This repo contains a python script to calculate standard performance metrics used in machine learning applications.
The file myfunctions.py contains perfMetrics(pred,Y) which takes the predictions (pred) and true labels (Y) to calculate:
- AUC ROC (Area Under the Receiver Operating Curve).
- AUC PRC (Area Under the Precision Recall Curve).
- Accuracy: Correct classification, when the probability threshold is set to 0.5 for classification between binary classes.
- F1_score (binary, micro, and macro) : The harmonic mean of Precision and Recall.
- TP (True Positive): Number of observations in positive class (i.e. class of interest) correctly as positive class.
- FP (False Positive): Number of observations in negative class wrongly predicted as positive.
- TN (True Negative): Number of observations in negative class correctly predicted as negative.
- FN (False Negative): Number of observations in negative class wrongly predicted as negative.

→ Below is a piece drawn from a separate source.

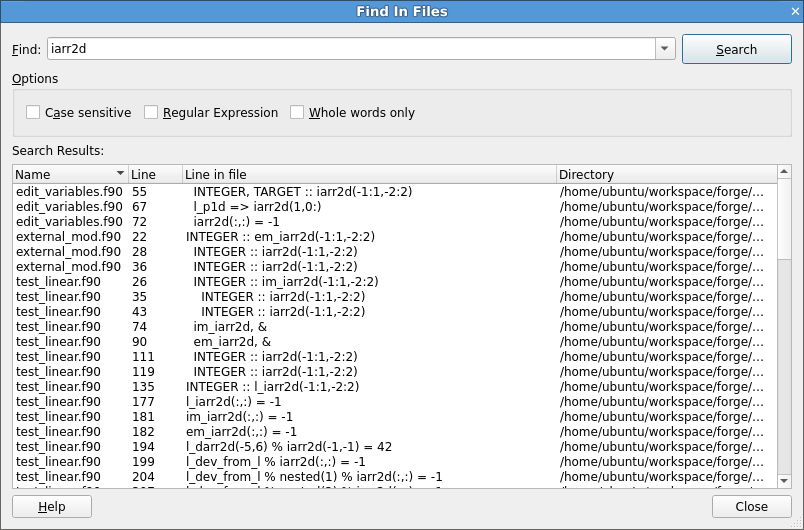Screen dimensions: 804x530
Task: Open the Help button
Action: point(52,507)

- FPR (False Positive Rate): Out of all the negative observations, the percentage of which were wrongly predicted positive.
- TPR (True Positive Rate) : Out of all the positive observations, the percentage of which were correctly predicted positive.
- Recall : (Same as True Positive Rate).
- Precision: Out of all positive predictions, the the percentage of which were correctly predicted positive.
- F1_score : The harmonic mean of Precision and Recall.
- TPR_when_FPR0p10 : True Positive Rate at 0% False Positive Rate.
- TPR_when_FPR0p05 : True Positive Rate at 1% False Positive Rate.
- TPR_when_FPR0 : True Positive Rate at 5% False Positive Rate.
- Brier Score: mean squared error.
- HL_test (Hosmer-Lemeshow Test) : evaluates goodness-of-fit of model, i.e. if the model predicts 10% probability of a positive class for an observation, is the model correctly predicting the positive class 10% of the time?